▶ DOCUMENT PASSAGE:

Any Light During Sleep Affects Your Metabolism
Even if you fall asleep fine, light that stays on while you’re sleeping creates measurable problems. A study from Northwestern University, published in the Proceedings of the National Academy of Sciences, found that sleeping with moderate room light (about the brightness of a dim hallway) increased insulin resistance by roughly 15% the next morning compared to sleeping in near-darkness. People who slept in the dark actually saw a small improvement of about 4% in insulin sensitivity overnight.
The same study found that heart rate stayed elevated and heart rate variability dropped during sleep with light on, meaning the nervous system shifted toward a more stressed, “fight or flight” state rather than the restorative mode sleep is supposed to provide. The study used 100 lux of overhead light, which is brighter than a typical nightlight, but the takeaway applies broadly: light reaching your eyes or skin during sleep keeps your body slightly activated when it should be fully resting. Red light isn’t exempt from this effect if it’s bright enough.
Red Light and Your Night Vision
There’s one area where red light genuinely works well at night, and that’s preserving your ability to see in the dark. Your eyes rely on a light-sensitive chemical called rhodopsin to see in low-light conditions. It takes about 20 minutes in darkness for your body to produce enough rhodopsin for full night vision, and just a few seconds of bright white or blue light can break it down, resetting the clock.

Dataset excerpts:
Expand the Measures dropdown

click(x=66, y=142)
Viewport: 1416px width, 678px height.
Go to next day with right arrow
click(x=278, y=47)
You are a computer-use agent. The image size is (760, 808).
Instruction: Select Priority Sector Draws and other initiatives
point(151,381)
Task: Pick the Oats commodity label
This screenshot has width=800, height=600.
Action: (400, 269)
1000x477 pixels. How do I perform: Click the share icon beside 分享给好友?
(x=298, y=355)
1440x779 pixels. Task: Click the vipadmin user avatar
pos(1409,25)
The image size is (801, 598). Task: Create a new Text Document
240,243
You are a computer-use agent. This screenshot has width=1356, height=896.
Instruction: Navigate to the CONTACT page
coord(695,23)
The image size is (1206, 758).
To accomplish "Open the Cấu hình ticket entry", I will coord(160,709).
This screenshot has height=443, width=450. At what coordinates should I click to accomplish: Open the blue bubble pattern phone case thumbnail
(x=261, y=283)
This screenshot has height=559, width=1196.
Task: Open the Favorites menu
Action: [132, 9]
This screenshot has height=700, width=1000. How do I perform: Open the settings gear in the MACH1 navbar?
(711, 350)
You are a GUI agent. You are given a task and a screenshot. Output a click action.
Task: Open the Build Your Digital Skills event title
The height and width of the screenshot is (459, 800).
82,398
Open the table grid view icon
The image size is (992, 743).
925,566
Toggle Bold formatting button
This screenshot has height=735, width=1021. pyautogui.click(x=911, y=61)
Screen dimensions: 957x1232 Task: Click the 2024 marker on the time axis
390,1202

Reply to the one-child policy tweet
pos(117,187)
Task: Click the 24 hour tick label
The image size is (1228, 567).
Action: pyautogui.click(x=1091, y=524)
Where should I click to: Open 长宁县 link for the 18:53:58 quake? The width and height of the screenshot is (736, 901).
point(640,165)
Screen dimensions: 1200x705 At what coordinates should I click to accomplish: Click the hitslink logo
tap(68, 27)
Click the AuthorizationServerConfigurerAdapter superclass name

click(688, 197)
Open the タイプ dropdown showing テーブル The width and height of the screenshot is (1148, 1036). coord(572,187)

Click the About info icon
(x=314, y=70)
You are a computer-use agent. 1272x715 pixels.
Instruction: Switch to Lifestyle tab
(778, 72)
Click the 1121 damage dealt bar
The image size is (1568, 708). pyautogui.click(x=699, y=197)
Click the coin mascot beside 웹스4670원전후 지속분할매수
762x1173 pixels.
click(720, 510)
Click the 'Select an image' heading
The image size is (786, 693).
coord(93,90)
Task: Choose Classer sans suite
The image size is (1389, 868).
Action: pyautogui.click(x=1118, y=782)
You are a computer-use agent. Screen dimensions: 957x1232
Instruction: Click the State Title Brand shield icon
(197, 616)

▶ EXERCISES TO COMPLETE:
a. Using the passage on light during sleep, decide whether each statement agrees with it. Give yes or no for each, and quote the words from the passage that settle it.
(i) In the Northwestern study, sleeping with moderate room light raised insulin resistance by roughly 15% the next morning.
(ii) The light used in the study was dimmer than a typical nightlight.
(iii) Red light escapes this effect no matter how bright it is.
b. Answer these questions from the passage on light during sleep:
(i) In which publication did the Northwestern study appear?
(ii) What chemical do the eyes rely on to see in low-light conditions?
(iii) How long in darkness does the body need to make enough of that chemical for full night vision?
c. Continue the passage on light during sleep, picking up right after its final sentence.

▶ ANSWER SECTION:
a.
(i) Yes: "increased insulin resistance by roughly 15% the next morning compared to sleeping in near-darkness"
(ii) No: "The study used 100 lux of overhead light, which is brighter than a typical nightlight"
(iii) No: "Red light isn’t exempt from this effect if it’s bright enough."

b.
(i) The Proceedings of the National Academy of Sciences
(ii) Rhodopsin
(iii) About 20 minutes

c.
Deep red light doesn’t trigger this breakdown, which is why astronomers, military personnel, and park rangers use dim red flashlights. But there’s a catch: unless the red light source is perfectly monochromatic (like a laser), even a “red” bulb emits trace amounts of other wavelengths. A bright red light can still degrade rhodopsin enough to reduce your night vision. Dim is the key word. This is useful if you need to navigate a dark hallway without stumbling, but it’s a reason to use red light briefly and at the lowest brightness possible, not to leave it on all night.
What Actually Works for Nighttime Lighting
If you need some light at night, whether it’s a nightlight for a child or a hallway light so you don’t trip, red, orange, or amber are still better choices than white or blue. A dim red or amber nightlight disrupts melatonin production far less than the blue-rich light from screens, overhead LEDs, or bathroom fixtures. Cleveland Clinic pediatric specialists recommend red-colored nightlights for children specifically because they interfere least with melatonin, with orange or amber as alternatives for kids who find red light unsettling in the dark.
The emphasis, though, should be on dim. Keep nightlights below 3 lux if possible (roughly enough to see shapes but not read by), position them low to the ground rather than at eye level, and choose bulbs that emit actual red wavelengths rather than white bulbs with red tinting. If you can set the light on a timer to shut off after you fall asleep, even better. The ideal sleeping environment is as close to total darkness as you can manage. Red light is the least disruptive compromise when you need some visibility, but it’s still a compromise.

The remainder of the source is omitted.